- Problem details -
Using the word "computer" as the filter, copy each matching line from the records.

* * *

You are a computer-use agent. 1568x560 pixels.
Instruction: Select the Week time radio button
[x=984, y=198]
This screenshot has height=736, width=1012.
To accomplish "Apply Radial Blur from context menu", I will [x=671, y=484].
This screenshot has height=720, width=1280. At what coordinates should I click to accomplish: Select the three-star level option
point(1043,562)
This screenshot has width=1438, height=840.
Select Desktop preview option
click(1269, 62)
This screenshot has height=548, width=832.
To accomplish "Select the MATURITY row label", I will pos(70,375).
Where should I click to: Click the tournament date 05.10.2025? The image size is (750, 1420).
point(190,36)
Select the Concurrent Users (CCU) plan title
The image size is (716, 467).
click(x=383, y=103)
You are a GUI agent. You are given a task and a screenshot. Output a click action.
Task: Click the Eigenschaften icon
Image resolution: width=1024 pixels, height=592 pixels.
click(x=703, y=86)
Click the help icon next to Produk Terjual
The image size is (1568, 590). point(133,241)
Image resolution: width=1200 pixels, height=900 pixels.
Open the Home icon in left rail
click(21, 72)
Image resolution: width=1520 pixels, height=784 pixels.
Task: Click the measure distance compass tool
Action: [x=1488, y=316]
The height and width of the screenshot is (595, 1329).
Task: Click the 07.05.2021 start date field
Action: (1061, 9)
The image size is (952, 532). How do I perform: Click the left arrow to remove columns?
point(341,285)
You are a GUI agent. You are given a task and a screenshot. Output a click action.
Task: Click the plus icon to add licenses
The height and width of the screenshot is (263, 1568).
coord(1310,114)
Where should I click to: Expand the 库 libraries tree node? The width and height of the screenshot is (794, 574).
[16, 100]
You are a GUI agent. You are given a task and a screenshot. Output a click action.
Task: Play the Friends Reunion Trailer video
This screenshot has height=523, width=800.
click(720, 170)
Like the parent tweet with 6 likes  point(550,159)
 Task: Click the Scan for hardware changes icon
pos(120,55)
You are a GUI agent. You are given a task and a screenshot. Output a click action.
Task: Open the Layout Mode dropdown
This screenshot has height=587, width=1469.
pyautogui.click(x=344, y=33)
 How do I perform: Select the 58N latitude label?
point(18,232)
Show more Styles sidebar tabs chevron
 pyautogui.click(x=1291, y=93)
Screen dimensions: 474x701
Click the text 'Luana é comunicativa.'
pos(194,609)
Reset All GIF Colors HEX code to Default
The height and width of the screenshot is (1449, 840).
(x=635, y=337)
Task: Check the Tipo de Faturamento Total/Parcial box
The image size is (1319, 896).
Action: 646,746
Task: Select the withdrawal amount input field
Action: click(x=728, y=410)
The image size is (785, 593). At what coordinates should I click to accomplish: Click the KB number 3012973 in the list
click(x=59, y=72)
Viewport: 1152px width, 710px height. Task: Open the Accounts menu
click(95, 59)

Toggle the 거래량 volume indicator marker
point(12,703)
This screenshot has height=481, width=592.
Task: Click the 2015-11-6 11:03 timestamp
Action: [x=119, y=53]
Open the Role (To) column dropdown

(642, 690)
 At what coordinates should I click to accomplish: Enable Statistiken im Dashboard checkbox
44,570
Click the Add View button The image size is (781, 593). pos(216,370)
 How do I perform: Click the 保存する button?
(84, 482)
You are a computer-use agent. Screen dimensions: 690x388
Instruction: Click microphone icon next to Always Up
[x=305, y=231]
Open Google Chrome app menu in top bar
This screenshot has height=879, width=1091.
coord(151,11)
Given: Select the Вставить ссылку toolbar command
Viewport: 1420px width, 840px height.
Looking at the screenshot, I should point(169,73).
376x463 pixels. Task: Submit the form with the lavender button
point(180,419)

* * *

- Task response -
You are a computer-use agent. 1568x560 pixels.
You are a computer-use agent. Screen dimensions: 690x388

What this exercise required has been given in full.